Alex’s apartment, for instance, offers a lot more interactivity, with some extra touches that bring it to life. There’s her PC, for instance, which, when turned on, makes that immediately familiar hum, only ceasing when she switches it off. Alex is also chattier, and has a greater range of comments when you click on objects scattered around the environment. Harold is often relegated to repeating the same kinds of “I can’t do that” phrases, while Alex’s responses are a lot more colourful.
Sepulchre and Exhale take place on the same train, at the same time, but they draw from very different approaches to horror. Sepulchre’s the subtlist of the two, with horror that’s suggested more than shown, whereas Exhale plays with violence, body horror and more shocking reveals. It’s unusual to experience them back to back, but I think the style of horror the characters face is really a good reflection of who they are. Alex and Harold both face something personal, and thus quite different.
The inventory and art will make you think it’s an adventure game, but this is only true in the absolute loosest sense. While The Charnel House Trilogy does actually have puzzles, they are rote, mundane obstacles that don’t justify their existence in the least. I call them puzzles, but I probably shouldn’t. I don’t call searching my pockets for my keys a puzzle, and that’s really the level of challenge and sophistication we’re talking about.
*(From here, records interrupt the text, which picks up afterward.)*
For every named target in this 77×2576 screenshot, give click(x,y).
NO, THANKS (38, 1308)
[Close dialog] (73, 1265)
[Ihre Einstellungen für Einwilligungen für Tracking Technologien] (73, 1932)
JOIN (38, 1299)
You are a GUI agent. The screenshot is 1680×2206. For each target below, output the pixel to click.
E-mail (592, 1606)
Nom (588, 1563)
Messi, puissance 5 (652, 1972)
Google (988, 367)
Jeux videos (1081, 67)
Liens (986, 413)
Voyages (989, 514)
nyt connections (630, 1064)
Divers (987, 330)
The problem with the puzzles isn’t even the lack of challenge, it’s that the obstacles aren’t engaging, and while some of them do draw one’s attention to important, easy to miss information, there are better ways of teasing clues. Owl Cave’s previous adventure game, Richard & Alice (it’s great, by the way) struggled with puzzles too, but at least there was some satisfaction in solving them, a feeling that you’ve moved the game forward. In The Charnel House, they seem more like tests to make sure you’ve been paying attention, or at least read the last line of dialogue.
It is, perhaps, not a very good adventure game, but – and this is despite the first act – it’s a compelling bit of interactive fiction. Uneven, but compelling. I want to know what the deal is with the train’s destination, Augur Peak and… and that’s about the only question I can repeat here because all the other ones that are rattling around my head like a bag of bones are great big bloody spoilers.
Disclaimer: Jim Sterling, who voices Rob, was my Review Editor at Destructoid, and Cara Ellison, who voices a radio host, has written for PCGN before.